Your instructions: Restate word for word the lines of the material below, from the line with "Given: Remove the 화이트 color tag" to the line with "The height and width of the screenshot is (441, 977).", both lines included, and no others.

Records for the task:
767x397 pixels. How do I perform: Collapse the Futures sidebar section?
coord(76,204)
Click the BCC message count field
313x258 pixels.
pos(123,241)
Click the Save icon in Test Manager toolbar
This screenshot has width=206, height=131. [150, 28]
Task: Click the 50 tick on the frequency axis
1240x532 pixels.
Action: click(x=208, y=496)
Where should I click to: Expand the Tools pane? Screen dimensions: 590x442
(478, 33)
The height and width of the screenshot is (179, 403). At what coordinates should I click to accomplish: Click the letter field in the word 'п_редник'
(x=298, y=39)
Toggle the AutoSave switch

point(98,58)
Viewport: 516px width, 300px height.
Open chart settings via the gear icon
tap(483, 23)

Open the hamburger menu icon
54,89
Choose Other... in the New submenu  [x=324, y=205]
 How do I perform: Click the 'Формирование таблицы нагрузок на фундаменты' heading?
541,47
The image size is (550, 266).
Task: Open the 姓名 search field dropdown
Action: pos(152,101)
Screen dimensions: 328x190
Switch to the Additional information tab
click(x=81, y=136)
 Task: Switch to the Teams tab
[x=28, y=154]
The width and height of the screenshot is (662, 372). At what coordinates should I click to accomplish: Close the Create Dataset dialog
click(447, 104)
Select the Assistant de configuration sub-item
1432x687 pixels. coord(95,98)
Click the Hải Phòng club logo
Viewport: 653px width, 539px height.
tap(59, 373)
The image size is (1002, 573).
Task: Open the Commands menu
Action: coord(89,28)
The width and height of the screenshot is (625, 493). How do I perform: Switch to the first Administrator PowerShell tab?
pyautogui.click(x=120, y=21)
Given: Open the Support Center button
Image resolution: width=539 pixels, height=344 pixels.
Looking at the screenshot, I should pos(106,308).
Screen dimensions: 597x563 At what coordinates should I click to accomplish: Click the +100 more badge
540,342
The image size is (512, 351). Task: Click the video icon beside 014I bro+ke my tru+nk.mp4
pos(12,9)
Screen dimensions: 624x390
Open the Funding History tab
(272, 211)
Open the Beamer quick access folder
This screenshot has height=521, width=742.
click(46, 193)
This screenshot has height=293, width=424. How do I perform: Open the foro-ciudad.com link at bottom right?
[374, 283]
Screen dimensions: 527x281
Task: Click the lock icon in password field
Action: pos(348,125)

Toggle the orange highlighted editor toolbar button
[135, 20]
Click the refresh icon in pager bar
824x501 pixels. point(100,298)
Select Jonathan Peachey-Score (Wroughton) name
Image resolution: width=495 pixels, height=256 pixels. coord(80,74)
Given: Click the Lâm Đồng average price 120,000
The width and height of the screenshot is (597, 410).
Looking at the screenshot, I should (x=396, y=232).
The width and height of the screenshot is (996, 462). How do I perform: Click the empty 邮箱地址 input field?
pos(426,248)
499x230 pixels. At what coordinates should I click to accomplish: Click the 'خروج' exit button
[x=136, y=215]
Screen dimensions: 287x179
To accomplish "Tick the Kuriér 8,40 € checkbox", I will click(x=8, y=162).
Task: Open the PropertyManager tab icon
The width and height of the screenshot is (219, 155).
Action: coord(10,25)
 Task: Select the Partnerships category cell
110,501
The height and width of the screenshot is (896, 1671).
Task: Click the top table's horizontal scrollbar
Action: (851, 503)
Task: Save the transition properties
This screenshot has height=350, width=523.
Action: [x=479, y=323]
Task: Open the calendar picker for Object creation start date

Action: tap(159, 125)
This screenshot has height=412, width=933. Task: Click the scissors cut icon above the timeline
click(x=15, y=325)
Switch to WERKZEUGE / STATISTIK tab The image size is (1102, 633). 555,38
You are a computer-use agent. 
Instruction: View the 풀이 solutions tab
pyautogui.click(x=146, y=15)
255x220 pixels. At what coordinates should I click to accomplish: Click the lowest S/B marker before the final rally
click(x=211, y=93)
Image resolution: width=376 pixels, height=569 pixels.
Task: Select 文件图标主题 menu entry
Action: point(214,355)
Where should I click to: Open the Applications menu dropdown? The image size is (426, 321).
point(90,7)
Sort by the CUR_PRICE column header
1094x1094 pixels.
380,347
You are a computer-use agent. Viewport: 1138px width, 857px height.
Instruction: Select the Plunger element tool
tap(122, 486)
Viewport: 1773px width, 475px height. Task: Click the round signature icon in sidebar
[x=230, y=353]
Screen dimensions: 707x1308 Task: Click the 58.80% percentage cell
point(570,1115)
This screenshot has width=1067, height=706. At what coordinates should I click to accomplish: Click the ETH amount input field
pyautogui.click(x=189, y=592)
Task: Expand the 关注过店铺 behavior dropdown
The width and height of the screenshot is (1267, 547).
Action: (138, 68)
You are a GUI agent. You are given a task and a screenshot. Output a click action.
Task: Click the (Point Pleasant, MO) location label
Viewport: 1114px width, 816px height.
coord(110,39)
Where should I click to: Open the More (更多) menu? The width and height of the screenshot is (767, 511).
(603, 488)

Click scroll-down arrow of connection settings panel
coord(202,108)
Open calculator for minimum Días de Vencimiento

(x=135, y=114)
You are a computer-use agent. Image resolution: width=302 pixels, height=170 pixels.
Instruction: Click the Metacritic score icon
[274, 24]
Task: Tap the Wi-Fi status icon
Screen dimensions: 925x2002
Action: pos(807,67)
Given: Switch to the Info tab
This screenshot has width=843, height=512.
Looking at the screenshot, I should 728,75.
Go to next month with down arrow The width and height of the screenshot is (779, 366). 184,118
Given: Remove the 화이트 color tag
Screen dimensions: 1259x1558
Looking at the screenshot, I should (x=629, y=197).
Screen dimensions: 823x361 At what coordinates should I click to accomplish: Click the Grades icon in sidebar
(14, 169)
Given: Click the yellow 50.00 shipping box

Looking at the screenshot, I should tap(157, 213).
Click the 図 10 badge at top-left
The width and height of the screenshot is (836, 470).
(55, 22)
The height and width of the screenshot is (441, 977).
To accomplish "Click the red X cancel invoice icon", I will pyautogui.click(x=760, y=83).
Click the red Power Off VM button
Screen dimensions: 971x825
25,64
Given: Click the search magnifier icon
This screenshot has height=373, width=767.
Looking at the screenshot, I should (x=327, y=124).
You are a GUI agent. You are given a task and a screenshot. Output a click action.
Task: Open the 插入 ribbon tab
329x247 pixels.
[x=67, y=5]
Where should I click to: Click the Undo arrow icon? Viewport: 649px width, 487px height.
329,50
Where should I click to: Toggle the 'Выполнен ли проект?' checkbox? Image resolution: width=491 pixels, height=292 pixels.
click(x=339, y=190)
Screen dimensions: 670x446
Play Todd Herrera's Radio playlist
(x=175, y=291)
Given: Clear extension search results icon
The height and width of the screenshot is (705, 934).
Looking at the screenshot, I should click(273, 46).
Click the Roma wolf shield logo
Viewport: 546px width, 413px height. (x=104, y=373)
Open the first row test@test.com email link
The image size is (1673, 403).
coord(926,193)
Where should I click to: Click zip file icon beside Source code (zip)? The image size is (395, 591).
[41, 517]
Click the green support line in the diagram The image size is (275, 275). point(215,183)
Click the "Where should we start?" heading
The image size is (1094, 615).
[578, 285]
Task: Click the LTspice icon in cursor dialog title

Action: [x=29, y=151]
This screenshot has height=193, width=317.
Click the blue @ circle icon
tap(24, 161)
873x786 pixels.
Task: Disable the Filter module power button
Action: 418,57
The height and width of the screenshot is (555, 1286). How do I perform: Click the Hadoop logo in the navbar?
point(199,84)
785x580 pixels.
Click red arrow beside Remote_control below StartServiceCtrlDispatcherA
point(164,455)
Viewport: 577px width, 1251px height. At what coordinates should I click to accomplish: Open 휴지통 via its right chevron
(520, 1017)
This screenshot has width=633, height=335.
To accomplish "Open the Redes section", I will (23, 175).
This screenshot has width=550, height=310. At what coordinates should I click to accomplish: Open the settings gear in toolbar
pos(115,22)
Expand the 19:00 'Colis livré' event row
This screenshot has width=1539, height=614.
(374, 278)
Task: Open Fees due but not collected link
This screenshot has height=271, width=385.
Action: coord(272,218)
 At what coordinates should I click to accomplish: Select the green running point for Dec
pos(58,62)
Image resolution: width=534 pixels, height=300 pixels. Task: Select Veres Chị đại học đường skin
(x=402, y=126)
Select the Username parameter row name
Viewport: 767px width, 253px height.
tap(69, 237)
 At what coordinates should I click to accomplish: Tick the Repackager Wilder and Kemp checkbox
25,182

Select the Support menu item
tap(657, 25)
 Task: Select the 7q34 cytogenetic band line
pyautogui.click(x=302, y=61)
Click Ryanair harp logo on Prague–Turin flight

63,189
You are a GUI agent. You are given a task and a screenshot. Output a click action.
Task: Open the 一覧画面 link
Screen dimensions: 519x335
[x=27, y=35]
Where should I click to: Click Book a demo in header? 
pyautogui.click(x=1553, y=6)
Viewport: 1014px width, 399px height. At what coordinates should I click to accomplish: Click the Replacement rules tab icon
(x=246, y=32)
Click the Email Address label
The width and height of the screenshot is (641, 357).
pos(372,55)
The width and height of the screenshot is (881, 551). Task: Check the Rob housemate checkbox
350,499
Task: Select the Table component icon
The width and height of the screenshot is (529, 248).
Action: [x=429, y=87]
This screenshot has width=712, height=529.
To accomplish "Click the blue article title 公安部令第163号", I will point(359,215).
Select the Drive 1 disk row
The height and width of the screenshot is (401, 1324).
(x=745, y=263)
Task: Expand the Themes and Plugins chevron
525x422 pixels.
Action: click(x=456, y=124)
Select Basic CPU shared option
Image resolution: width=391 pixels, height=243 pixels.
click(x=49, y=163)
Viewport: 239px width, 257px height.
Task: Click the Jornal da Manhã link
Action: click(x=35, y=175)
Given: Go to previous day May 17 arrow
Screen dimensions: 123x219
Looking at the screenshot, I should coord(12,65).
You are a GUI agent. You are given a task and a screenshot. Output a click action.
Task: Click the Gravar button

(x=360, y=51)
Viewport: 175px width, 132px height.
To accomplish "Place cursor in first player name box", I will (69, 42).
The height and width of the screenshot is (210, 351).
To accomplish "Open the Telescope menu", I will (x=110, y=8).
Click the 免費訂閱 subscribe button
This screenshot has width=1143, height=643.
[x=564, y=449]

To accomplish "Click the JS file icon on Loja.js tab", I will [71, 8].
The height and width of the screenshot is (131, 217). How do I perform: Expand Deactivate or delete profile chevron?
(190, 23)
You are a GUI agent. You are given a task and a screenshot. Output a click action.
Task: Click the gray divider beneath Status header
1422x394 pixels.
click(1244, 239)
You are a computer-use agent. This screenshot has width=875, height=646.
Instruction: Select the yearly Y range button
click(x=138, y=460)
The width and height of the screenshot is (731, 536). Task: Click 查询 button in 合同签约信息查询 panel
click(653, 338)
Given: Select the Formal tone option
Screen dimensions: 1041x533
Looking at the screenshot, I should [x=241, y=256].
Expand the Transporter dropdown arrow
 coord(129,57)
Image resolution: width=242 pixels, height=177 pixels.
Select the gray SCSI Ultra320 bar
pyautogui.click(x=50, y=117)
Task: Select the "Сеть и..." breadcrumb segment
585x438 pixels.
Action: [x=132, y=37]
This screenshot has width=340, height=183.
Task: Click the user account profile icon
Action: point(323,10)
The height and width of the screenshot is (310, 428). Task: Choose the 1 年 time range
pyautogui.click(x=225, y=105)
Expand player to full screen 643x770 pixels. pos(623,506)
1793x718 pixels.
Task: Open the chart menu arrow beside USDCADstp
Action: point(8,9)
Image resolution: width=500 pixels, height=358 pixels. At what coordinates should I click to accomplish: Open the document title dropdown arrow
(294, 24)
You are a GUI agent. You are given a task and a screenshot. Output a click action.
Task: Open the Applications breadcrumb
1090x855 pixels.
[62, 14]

Answer below:
Given: Remove the 화이트 color tag
Screen dimensions: 1259x1558
Looking at the screenshot, I should (x=629, y=197).
Screen dimensions: 823x361 At what coordinates should I click to accomplish: Click the Grades icon in sidebar
(14, 169)
Given: Click the yellow 50.00 shipping box

Looking at the screenshot, I should tap(157, 213).
Click the 図 10 badge at top-left
The width and height of the screenshot is (836, 470).
(55, 22)
The height and width of the screenshot is (441, 977).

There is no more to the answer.